Given entries>
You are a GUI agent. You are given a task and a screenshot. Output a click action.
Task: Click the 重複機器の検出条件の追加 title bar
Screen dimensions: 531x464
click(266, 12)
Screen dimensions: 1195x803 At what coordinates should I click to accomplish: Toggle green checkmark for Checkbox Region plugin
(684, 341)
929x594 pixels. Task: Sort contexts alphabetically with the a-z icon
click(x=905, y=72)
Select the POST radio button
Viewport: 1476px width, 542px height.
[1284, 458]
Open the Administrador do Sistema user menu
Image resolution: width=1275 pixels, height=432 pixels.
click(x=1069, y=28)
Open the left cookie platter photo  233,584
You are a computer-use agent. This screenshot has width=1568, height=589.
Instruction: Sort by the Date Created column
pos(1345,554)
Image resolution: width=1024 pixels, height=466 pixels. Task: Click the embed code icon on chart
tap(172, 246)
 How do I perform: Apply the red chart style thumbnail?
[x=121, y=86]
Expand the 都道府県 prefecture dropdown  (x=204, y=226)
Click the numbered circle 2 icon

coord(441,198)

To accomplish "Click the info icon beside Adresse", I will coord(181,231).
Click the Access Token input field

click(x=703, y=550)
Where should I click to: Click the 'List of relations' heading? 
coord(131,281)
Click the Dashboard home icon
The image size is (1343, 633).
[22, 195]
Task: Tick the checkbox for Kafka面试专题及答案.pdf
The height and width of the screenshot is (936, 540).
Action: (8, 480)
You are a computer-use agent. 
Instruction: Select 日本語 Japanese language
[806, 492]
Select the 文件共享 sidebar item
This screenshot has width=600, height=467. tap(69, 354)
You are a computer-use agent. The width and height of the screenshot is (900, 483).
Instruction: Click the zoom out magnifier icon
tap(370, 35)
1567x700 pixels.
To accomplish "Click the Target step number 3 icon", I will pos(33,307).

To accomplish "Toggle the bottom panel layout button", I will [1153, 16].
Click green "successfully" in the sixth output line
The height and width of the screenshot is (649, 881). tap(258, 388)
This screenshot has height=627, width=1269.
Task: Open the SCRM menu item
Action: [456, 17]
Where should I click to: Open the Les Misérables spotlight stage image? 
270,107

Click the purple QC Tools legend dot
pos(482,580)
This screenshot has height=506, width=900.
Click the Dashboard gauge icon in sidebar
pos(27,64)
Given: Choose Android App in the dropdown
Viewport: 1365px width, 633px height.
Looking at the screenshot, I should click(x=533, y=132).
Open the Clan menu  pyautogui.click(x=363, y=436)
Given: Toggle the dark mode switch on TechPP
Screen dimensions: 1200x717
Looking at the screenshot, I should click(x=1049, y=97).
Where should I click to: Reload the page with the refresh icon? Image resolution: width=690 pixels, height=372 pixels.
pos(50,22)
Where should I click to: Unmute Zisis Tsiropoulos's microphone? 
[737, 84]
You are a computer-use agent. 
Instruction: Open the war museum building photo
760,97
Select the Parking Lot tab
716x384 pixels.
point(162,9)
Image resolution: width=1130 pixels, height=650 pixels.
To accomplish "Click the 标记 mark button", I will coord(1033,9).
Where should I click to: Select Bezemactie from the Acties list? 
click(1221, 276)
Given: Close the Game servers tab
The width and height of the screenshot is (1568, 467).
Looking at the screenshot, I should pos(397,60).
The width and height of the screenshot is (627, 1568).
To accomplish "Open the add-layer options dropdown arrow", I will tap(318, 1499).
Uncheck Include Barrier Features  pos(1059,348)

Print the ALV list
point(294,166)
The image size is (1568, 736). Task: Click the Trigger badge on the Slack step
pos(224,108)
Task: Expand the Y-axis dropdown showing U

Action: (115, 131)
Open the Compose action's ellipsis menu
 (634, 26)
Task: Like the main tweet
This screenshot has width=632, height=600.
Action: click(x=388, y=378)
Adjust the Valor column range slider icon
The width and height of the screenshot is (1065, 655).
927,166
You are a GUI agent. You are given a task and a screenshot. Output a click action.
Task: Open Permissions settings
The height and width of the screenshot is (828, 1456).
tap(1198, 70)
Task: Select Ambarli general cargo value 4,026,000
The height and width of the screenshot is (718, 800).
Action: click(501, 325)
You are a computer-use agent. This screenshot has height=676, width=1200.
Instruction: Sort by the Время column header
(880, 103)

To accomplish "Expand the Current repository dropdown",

Your objective>
Output an identical copy of every record above.

Exercise output>
You are a GUI agent. You are given a task and a screenshot. Output a click action.
Task: Click the 重複機器の検出条件の追加 title bar
Screen dimensions: 531x464
click(266, 12)
Screen dimensions: 1195x803 At what coordinates should I click to accomplish: Toggle green checkmark for Checkbox Region plugin
(684, 341)
929x594 pixels. Task: Sort contexts alphabetically with the a-z icon
click(x=905, y=72)
Select the POST radio button
Viewport: 1476px width, 542px height.
[1284, 458]
Open the Administrador do Sistema user menu
Image resolution: width=1275 pixels, height=432 pixels.
click(x=1069, y=28)
Open the left cookie platter photo  233,584
You are a computer-use agent. This screenshot has width=1568, height=589.
Instruction: Sort by the Date Created column
pos(1345,554)
Image resolution: width=1024 pixels, height=466 pixels. Task: Click the embed code icon on chart
tap(172, 246)
 How do I perform: Apply the red chart style thumbnail?
[x=121, y=86]
Expand the 都道府県 prefecture dropdown  (x=204, y=226)
Click the numbered circle 2 icon

coord(441,198)

To accomplish "Click the info icon beside Adresse", I will coord(181,231).
Click the Access Token input field

click(x=703, y=550)
Where should I click to: Click the 'List of relations' heading? 
coord(131,281)
Click the Dashboard home icon
The image size is (1343, 633).
[22, 195]
Task: Tick the checkbox for Kafka面试专题及答案.pdf
The height and width of the screenshot is (936, 540).
Action: (8, 480)
You are a computer-use agent. 
Instruction: Select 日本語 Japanese language
[806, 492]
Select the 文件共享 sidebar item
This screenshot has width=600, height=467. tap(69, 354)
You are a computer-use agent. The width and height of the screenshot is (900, 483).
Instruction: Click the zoom out magnifier icon
tap(370, 35)
1567x700 pixels.
To accomplish "Click the Target step number 3 icon", I will pos(33,307).

To accomplish "Toggle the bottom panel layout button", I will [1153, 16].
Click green "successfully" in the sixth output line
The height and width of the screenshot is (649, 881). tap(258, 388)
This screenshot has height=627, width=1269.
Task: Open the SCRM menu item
Action: [456, 17]
Where should I click to: Open the Les Misérables spotlight stage image? 
270,107

Click the purple QC Tools legend dot
pos(482,580)
This screenshot has height=506, width=900.
Click the Dashboard gauge icon in sidebar
pos(27,64)
Given: Choose Android App in the dropdown
Viewport: 1365px width, 633px height.
Looking at the screenshot, I should click(x=533, y=132).
Open the Clan menu  pyautogui.click(x=363, y=436)
Given: Toggle the dark mode switch on TechPP
Screen dimensions: 1200x717
Looking at the screenshot, I should click(x=1049, y=97).
Where should I click to: Reload the page with the refresh icon? Image resolution: width=690 pixels, height=372 pixels.
pos(50,22)
Where should I click to: Unmute Zisis Tsiropoulos's microphone? 
[737, 84]
You are a computer-use agent. 
Instruction: Open the war museum building photo
760,97
Select the Parking Lot tab
716x384 pixels.
point(162,9)
Image resolution: width=1130 pixels, height=650 pixels.
To accomplish "Click the 标记 mark button", I will coord(1033,9).
Where should I click to: Select Bezemactie from the Acties list? 
click(1221, 276)
Given: Close the Game servers tab
The width and height of the screenshot is (1568, 467).
Looking at the screenshot, I should pos(397,60).
The width and height of the screenshot is (627, 1568).
To accomplish "Open the add-layer options dropdown arrow", I will tap(318, 1499).
Uncheck Include Barrier Features  pos(1059,348)

Print the ALV list
point(294,166)
The image size is (1568, 736). Task: Click the Trigger badge on the Slack step
pos(224,108)
Task: Expand the Y-axis dropdown showing U

Action: (115, 131)
Open the Compose action's ellipsis menu
 (634, 26)
Task: Like the main tweet
This screenshot has width=632, height=600.
Action: click(x=388, y=378)
Adjust the Valor column range slider icon
The width and height of the screenshot is (1065, 655).
927,166
You are a GUI agent. You are given a task and a screenshot. Output a click action.
Task: Open Permissions settings
The height and width of the screenshot is (828, 1456).
tap(1198, 70)
Task: Select Ambarli general cargo value 4,026,000
The height and width of the screenshot is (718, 800).
Action: click(501, 325)
You are a computer-use agent. This screenshot has height=676, width=1200.
Instruction: Sort by the Время column header
(880, 103)

To accomplish "Expand the Current repository dropdown",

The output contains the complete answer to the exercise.